This blog post was written by Ken Kramer, Water Resources Chair, Lone Star Chapter of the Sierra Club

Sometimes being a water conservation advocate is tough work. For example, this week I had to travel to Las Vegas to attend the Sixth Annual WaterSmart Innovations Conference, the most prominent gathering of water conservation professionals and significant others held each year, hosted by the Southern Nevada Water Authority. This is the third one that I’ve attended, and I learn something new about water conservation and efficiency each year. Because water conservation is such an important part of the Texas Living Waters Project – and so important for the future of Texas – I’d like to share with all of you some of the important information about this critical topic that I’ve gathered from the conference.

No Water, No Beer

The conference kicked off Wednesday, October 2 with a keynote address by Kim Marotta, Director of Sustainability at MillerCoors, the consummate beer brewing enterprise. Why a keynote address from a MillerCoors representative? Simple – water is a critical component of the beer brewing industry, and MillerCoors has embarked in the last five years on a significant initiative to become a leader in using water more wisely and protecting this precious resource.
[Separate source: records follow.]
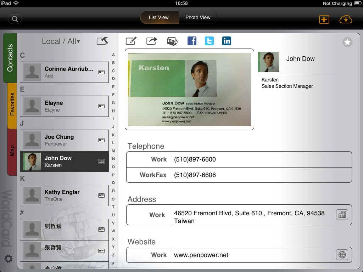Tap the cloud download sync icon
363x272 pixels.
(x=346, y=19)
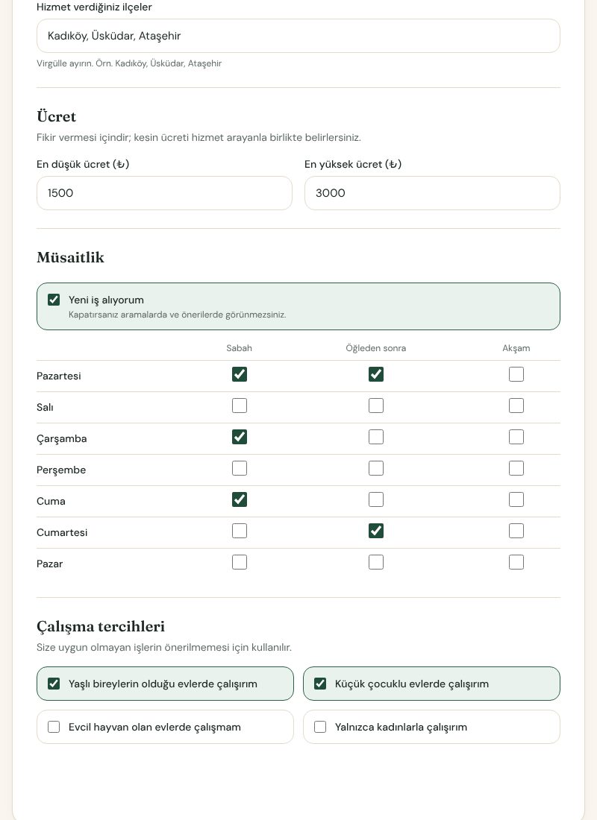Tick Salı Öğleden sonra checkbox
597x820 pixels.
coord(376,406)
Water is a key ingredient in the production of beer, of course. But it might surprise you to know that as of 2008, it took 4.1 barrels of water to produce one barrel of beer brewed by MillerCoors. This is referred to as the water-to-beer ratio. In 2008, MillerCoors set a goal of reducing that water-to-beer ratio by 2015 so that it only would take 3.5 barrels of water to produce one barrel of beer. That wasn’t an idle target; the brewer has already met that mark. They did it through a variety of measures, including not only water use reductions at their eight breweries in the United States (including one in the Fort Worth area) but also by altering water irrigation practices on the farms of their barley growers in Idaho and elsewhere. For example, through a partnership with The Nature Conservancy (TNC) and barley growers in the Silver Creek area of Idaho, on one farm alone, MillerCoors and TNC helped to reduce water use by 20% from historic levels (419,000 gallons of water saved each year on this one farm).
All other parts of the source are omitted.